Keine Überstundenpauschale bei Elternteilzeit

§ 8 MSchG sieht ein Verbot der Leistung von Überstunden für werdende und stillende Mütter vor. Der Grundgedanke dieses Verbots liegt in der notwendigen Rücksichtnahme auf den biologischen Tag-Nacht-Rhythmus von werdenden und stillenden Müttern. Bei dieser Bestimmung handelt es sich um zwingendes Recht.

§ 14 MSchG normiert einen Anspruch auf Weiterzahlung des Arbeitsentgelts für bestimmte im Mutterschutzgesetz normierte Beschäftigungsverbote und -beschränkungen. Zweck dieser Bestimmung ist es, Entgelteinbußen, die sich aus der Anwendung der Beschäftigungsverbote und -beschränkungen ergeben, hintanzuhalten. Die Dienstnehmerin soll jenes Entgelt erhalten, das sie ohne Beschäftigungsverbote bisher hatte.

Nicht umfasst von der Weiterzahlungspflicht des Dienstgebers ist allerdings das Entgelt für die Leistung von Überstunden, weil die taxative Aufzählung des § 14 MSchG keinen Hinweis auf § 8 MSchG enthält. Auch bei Weiterbeschäftigung der schwangeren Dienstnehmerin können daher die Verdiensteinbußen, welche dadurch eintreten, dass sie keine Überstunden mehr leisten darf, selbst wenn zulässigerweise ein Überstundenpauschale vereinbart war, nicht abgegolten werden.

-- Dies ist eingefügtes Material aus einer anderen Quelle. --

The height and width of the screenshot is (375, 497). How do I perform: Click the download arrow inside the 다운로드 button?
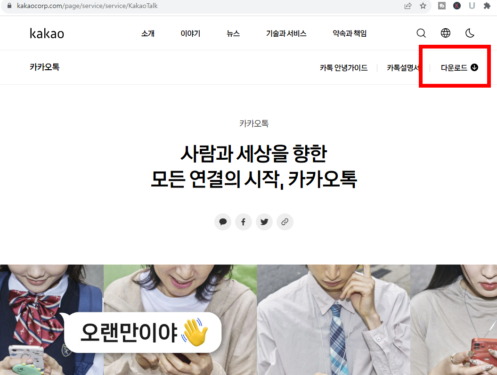point(473,67)
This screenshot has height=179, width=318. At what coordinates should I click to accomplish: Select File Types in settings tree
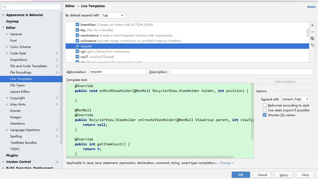coord(17,85)
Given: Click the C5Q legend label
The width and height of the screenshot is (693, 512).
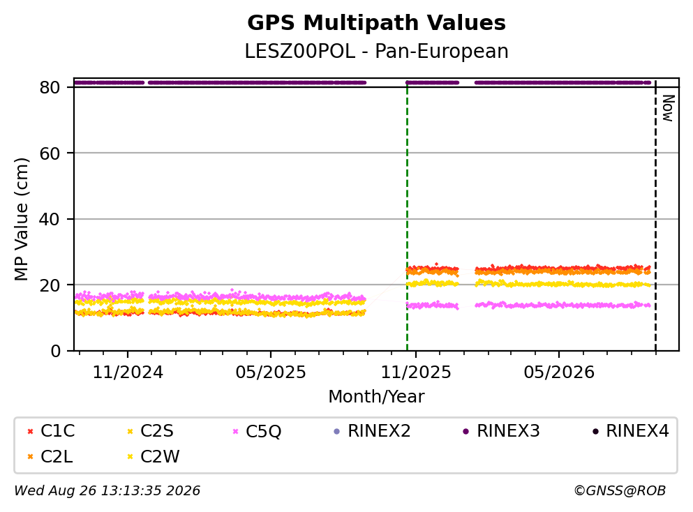Looking at the screenshot, I should tap(263, 431).
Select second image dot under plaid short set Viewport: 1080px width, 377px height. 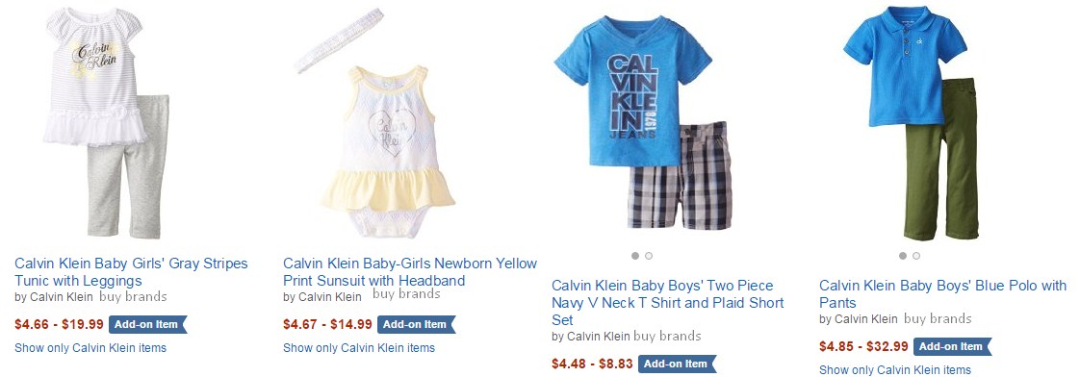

Für die Zeit, für die ein Dienstnehmer von der Möglichkeit der Elternteilzeit nach dem Mutterschutzgesetz oder dem Väterkarenzgesetz oder vergleichbarer österreichischer Rechtsvorschriften Gebrauch gemacht hat, ruht daher sein / ihr Anspruch auf eine vereinbarte Überstundenpauschale.

Werden während der Elternteilzeit dennoch Überstunden geleistet, steht dem Dienstnehmerin eine Überstundenvergütung zu (OGH, 9 ObA 30/15z).